* Input:
[Start of Attachment]

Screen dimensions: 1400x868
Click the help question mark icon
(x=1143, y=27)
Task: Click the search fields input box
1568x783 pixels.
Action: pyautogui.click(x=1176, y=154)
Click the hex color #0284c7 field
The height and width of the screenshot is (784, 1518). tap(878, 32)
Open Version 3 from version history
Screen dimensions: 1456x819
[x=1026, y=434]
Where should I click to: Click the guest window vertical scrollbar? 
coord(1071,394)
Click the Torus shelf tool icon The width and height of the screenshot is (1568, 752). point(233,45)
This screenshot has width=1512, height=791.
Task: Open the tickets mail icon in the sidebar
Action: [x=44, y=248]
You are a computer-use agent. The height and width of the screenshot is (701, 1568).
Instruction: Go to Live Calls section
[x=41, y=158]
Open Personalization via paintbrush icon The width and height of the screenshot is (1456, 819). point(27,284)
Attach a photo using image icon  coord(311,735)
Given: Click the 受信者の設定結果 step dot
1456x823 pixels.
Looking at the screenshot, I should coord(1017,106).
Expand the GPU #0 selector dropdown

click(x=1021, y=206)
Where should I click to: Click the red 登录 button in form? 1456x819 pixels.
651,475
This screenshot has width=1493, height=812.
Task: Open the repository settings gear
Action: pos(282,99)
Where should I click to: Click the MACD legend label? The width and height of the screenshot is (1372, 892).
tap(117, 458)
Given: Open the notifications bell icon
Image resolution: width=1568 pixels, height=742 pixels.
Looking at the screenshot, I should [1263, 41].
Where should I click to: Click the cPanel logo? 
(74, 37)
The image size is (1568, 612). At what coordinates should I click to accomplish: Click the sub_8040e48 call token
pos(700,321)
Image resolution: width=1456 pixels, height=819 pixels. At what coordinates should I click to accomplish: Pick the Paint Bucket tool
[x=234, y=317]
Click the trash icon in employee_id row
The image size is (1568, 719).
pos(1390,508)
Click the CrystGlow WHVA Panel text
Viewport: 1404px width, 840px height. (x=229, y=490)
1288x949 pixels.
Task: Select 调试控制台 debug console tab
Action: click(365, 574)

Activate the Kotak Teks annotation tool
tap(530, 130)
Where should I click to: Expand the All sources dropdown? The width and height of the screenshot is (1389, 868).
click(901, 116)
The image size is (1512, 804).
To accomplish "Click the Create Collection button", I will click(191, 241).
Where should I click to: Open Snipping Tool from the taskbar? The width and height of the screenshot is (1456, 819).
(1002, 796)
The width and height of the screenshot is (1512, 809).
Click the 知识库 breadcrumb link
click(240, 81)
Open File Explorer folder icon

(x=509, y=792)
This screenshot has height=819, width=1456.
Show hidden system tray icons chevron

[End of Attachment]

* Work required: Every line in the material must be repeated verbatim.

* Solution below:
Screen dimensions: 1400x868
Click the help question mark icon
(x=1143, y=27)
Task: Click the search fields input box
1568x783 pixels.
Action: pyautogui.click(x=1176, y=154)
Click the hex color #0284c7 field
The height and width of the screenshot is (784, 1518). tap(878, 32)
Open Version 3 from version history
Screen dimensions: 1456x819
[x=1026, y=434]
Where should I click to: Click the guest window vertical scrollbar? 
coord(1071,394)
Click the Torus shelf tool icon The width and height of the screenshot is (1568, 752). point(233,45)
This screenshot has width=1512, height=791.
Task: Open the tickets mail icon in the sidebar
Action: [x=44, y=248]
You are a computer-use agent. The height and width of the screenshot is (701, 1568).
Instruction: Go to Live Calls section
[x=41, y=158]
Open Personalization via paintbrush icon The width and height of the screenshot is (1456, 819). point(27,284)
Attach a photo using image icon  coord(311,735)
Given: Click the 受信者の設定結果 step dot
1456x823 pixels.
Looking at the screenshot, I should coord(1017,106).
Expand the GPU #0 selector dropdown

click(x=1021, y=206)
Where should I click to: Click the red 登录 button in form? 1456x819 pixels.
651,475
This screenshot has width=1493, height=812.
Task: Open the repository settings gear
Action: pos(282,99)
Where should I click to: Click the MACD legend label? The width and height of the screenshot is (1372, 892).
tap(117, 458)
Given: Open the notifications bell icon
Image resolution: width=1568 pixels, height=742 pixels.
Looking at the screenshot, I should [1263, 41].
Where should I click to: Click the cPanel logo? 
(74, 37)
The image size is (1568, 612). At what coordinates should I click to accomplish: Click the sub_8040e48 call token
pos(700,321)
Image resolution: width=1456 pixels, height=819 pixels. At what coordinates should I click to accomplish: Pick the Paint Bucket tool
[x=234, y=317]
Click the trash icon in employee_id row
The image size is (1568, 719).
pos(1390,508)
Click the CrystGlow WHVA Panel text
Viewport: 1404px width, 840px height. (x=229, y=490)
1288x949 pixels.
Task: Select 调试控制台 debug console tab
Action: click(365, 574)

Activate the Kotak Teks annotation tool
tap(530, 130)
Where should I click to: Expand the All sources dropdown? The width and height of the screenshot is (1389, 868).
click(901, 116)
The image size is (1512, 804).
To accomplish "Click the Create Collection button", I will click(191, 241).
Where should I click to: Open Snipping Tool from the taskbar? The width and height of the screenshot is (1456, 819).
(1002, 796)
The width and height of the screenshot is (1512, 809).
Click the 知识库 breadcrumb link
click(240, 81)
Open File Explorer folder icon

(x=509, y=792)
This screenshot has height=819, width=1456.
Show hidden system tray icons chevron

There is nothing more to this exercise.